Let's verify that the round-trip preserves data integrity:

```{r verify}
# Sort both datasets for comparison
admi_sorted <- ADMI |>
 arrange(IMPID, USUBJID, AVISIT)

expanded_sorted <- expanded |>
 arrange(IMPID, USUBJID, AVISIT)

# Compare CHG values
all_equal <- all.equal(
 admi_sorted$CHG,
 expanded_sorted$CHG,
 tolerance = 1e-10
)

cat("Data integrity check:", all_equal, "\n")
```

# Practical Workflow

Here's how to integrate efficient storage into your workflow:

## Save Reduced Data

```{r save-workflow, eval = FALSE}
# After imputation
impute_obj <- impute(draws_obj, references = c("Placebo" = "Placebo", "Drug A" = "Placebo"))
full_imputed <- get_imputed_data(impute_obj)

# Reduce for storage
reduced <- reduce_imputed_data(full_imputed, original_data, vars)

# Save both (reduced is much smaller)
saveRDS(reduced, "imputed_reduced.rds")
saveRDS(original_data, "original_data.rds")
```

## Load and Analyse

```{r load-workflow, eval = FALSE}
# Load saved data
reduced <- readRDS("imputed_reduced.rds")
original_data <- readRDS("original_data.rds")

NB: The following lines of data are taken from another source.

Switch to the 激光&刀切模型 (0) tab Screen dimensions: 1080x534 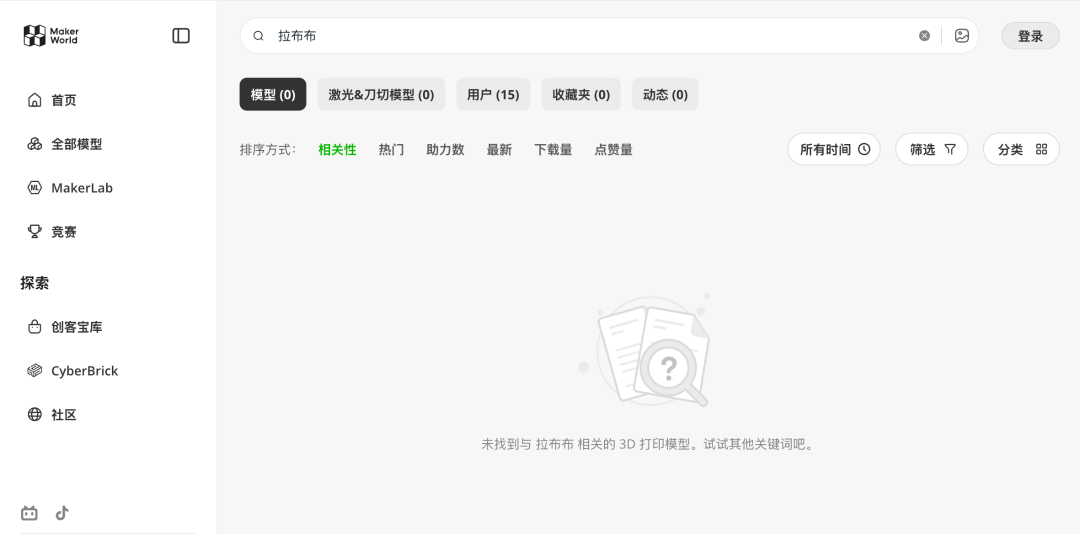coord(381,95)
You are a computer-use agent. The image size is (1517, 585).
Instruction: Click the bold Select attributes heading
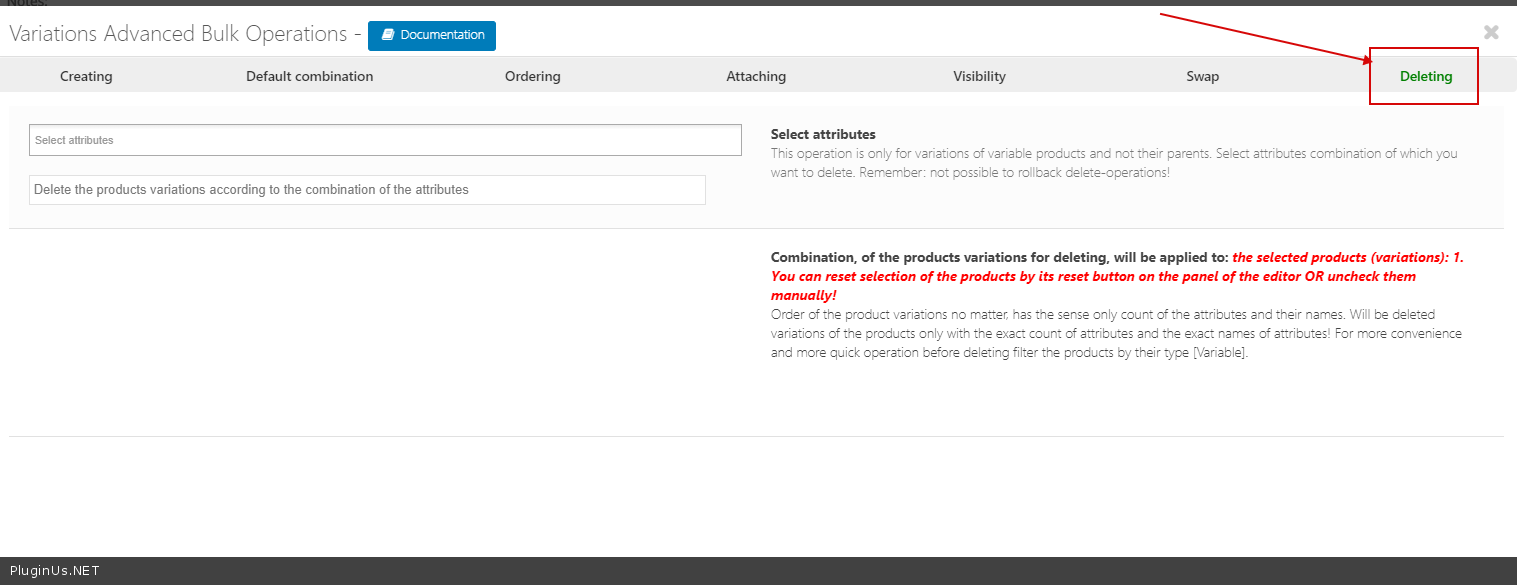(x=823, y=134)
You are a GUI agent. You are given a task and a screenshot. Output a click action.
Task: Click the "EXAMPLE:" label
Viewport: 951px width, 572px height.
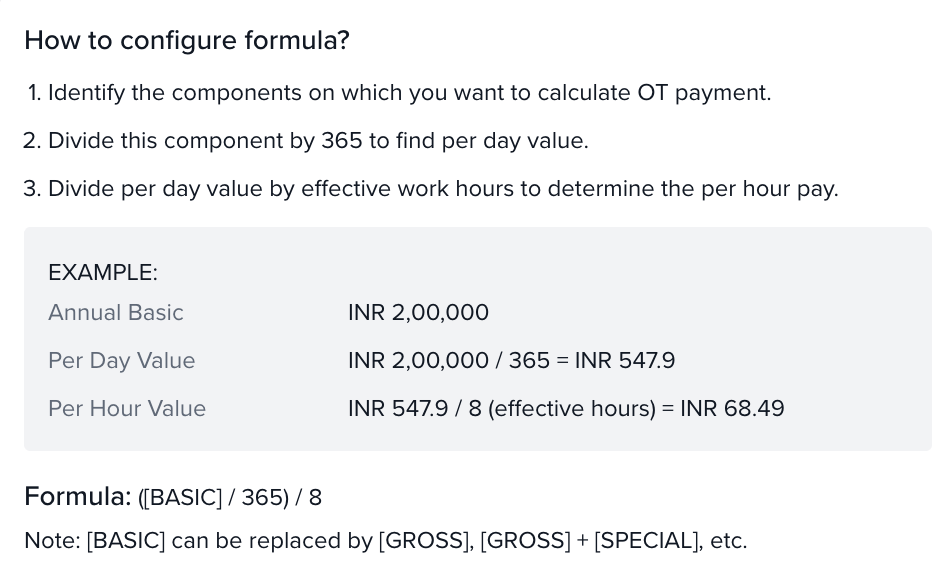pos(103,272)
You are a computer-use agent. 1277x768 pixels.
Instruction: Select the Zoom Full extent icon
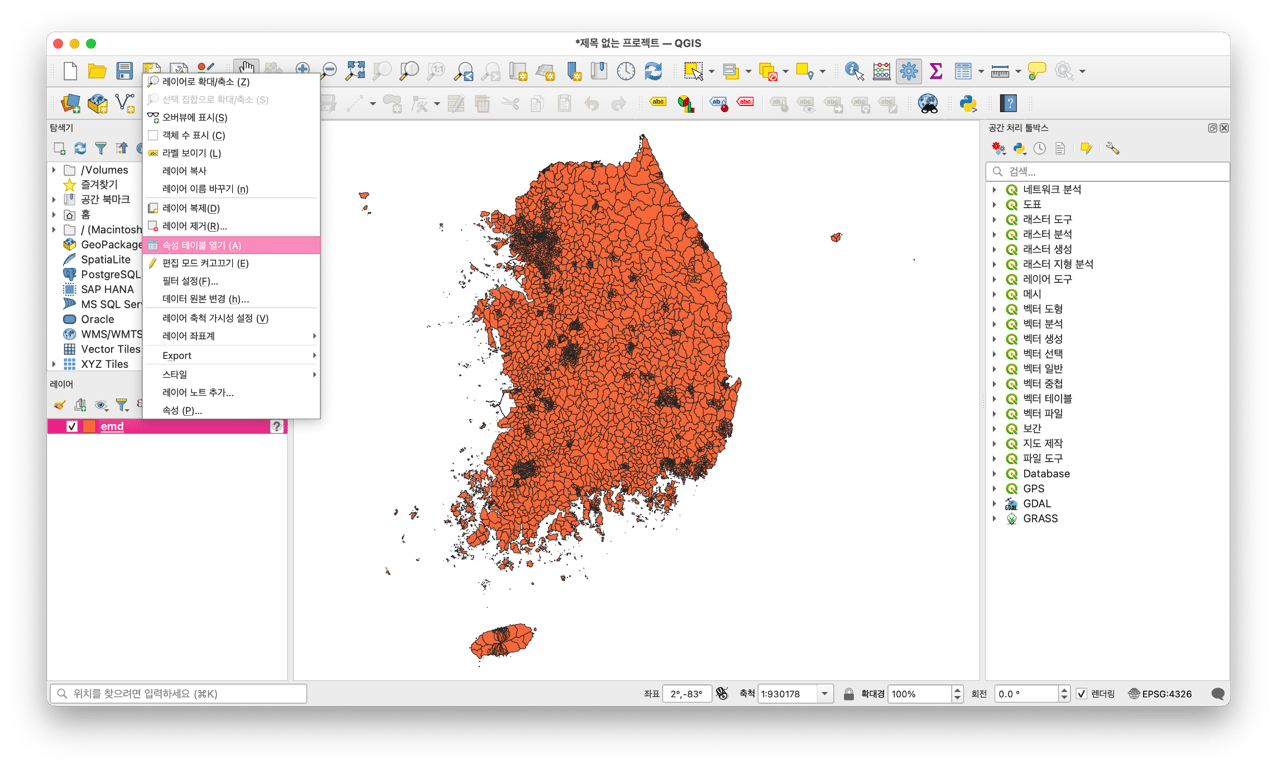click(355, 71)
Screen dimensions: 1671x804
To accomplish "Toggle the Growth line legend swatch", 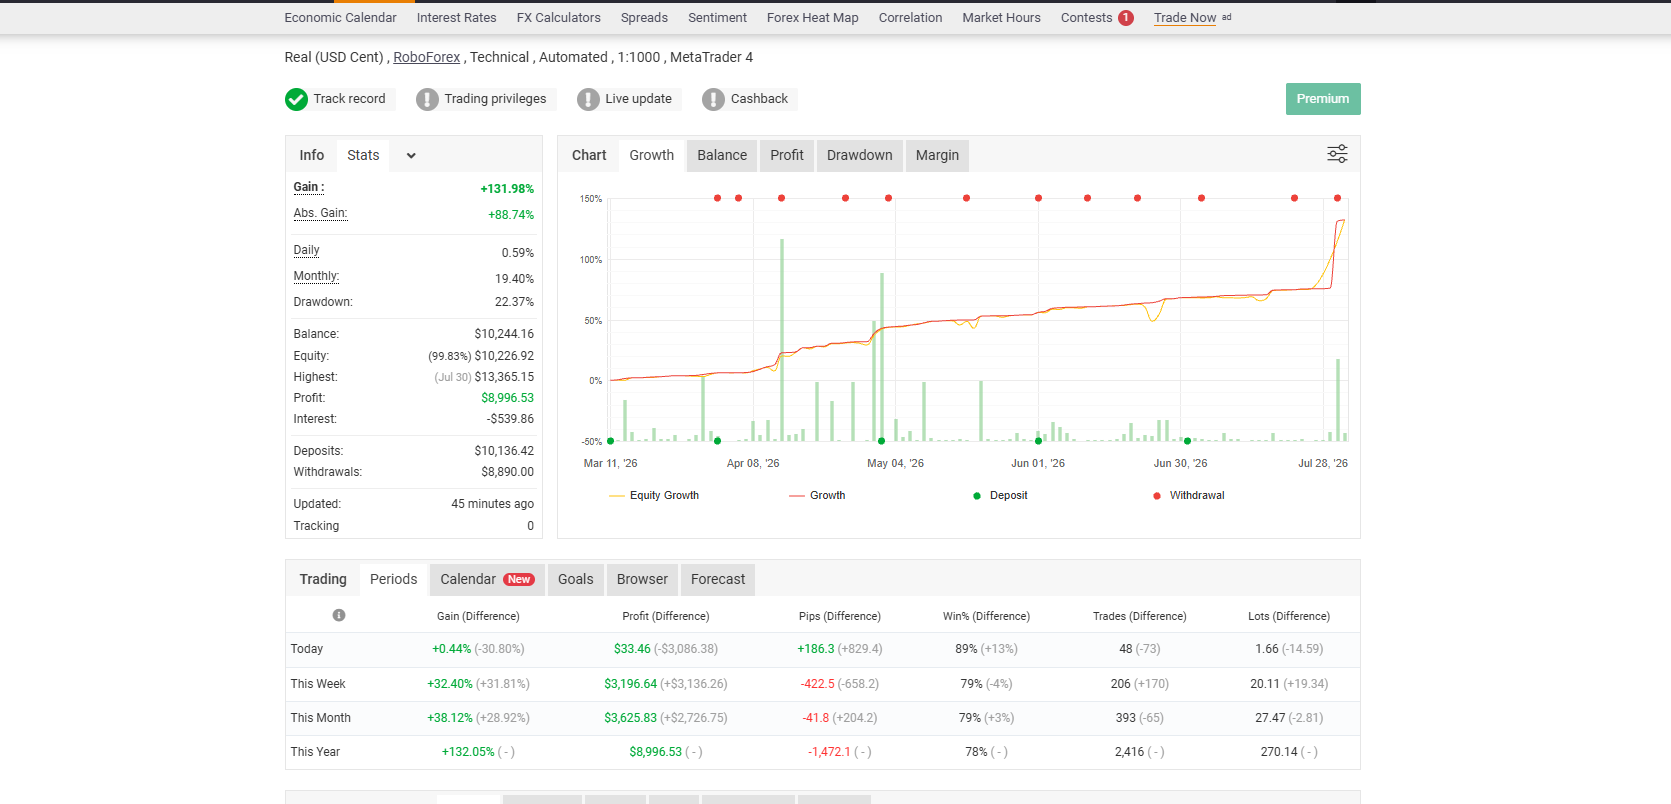I will pos(797,496).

# Expand when needed for analysis
full_imputed <- expand_imputed_data(reduced, original_data, vars)

# Run analysis
ana_obj <- analyse_mi_data(
 data = full_imputed,
 vars = vars,
 method = method,
 fun = ancova
)
```

# Storage Comparison

Here's a comparison of storage requirements for different scenarios:

| Subjects | Visits | Missing % | Imputations | Full Rows | Reduced Rows | Savings |
|----------|--------|-----------|-------------|-----------|--------------|---------|
| 500 | 5 | 5% | 100 | 250,000 | 12,500 | 95% |
| 500 | 5 | 5% | 1,000 | 2,500,000 | 125,000 | 95% |
| 1,000 | 8 | 10% | 500 | 4,000,000 | 400,000 | 90% |
| 200 | 4 | 20% | 1,000 | 800,000 | 160,000 | 80% |

The savings scale with:

* **Lower missing %** = greater savings
* **More imputations** = same relative savings, but more absolute reduction

# When to Use This Approach

**Use reduced storage when:**

* Running many imputations (100+)
* Saving imputed data for later analysis
* Sharing data between team members
* Working with memory constraints

**Keep full data when:**

* Working interactively with few imputations
* Performing exploratory analysis
* Storage is not a concern

# Edge Cases

## No Missing Data

If the original data has no missing values, `reduce_imputed_data()` returns an empty data.frame:

```{r no-missing, eval = FALSE}
# If original has no missing values
reduced <- reduce_imputed_data(full_imputed, complete_data, vars)
nrow(reduced)
#> [1] 0

# expand_imputed_data handles this correctly
expanded <- expand_imputed_data(reduced, complete_data, vars)
# Returns original data with IMPID = "1"
```

## Single Imputation

The functions work with any number of imputations, including just one.

# Summary

The `reduce_imputed_data()` and `expand_imputed_data()` functions provide an efficient way to store imputed datasets:

1. **Reduce** after imputation to store only what's necessary
2. **Expand** before analysis to reconstruct full datasets
3. **Verify** data integrity is preserved through round-trip

This approach is particularly valuable when working with large numbers of imputations or when storage and memory are constrained.

For the complete analysis workflow using imputed data, see `vignette('pipeline')`.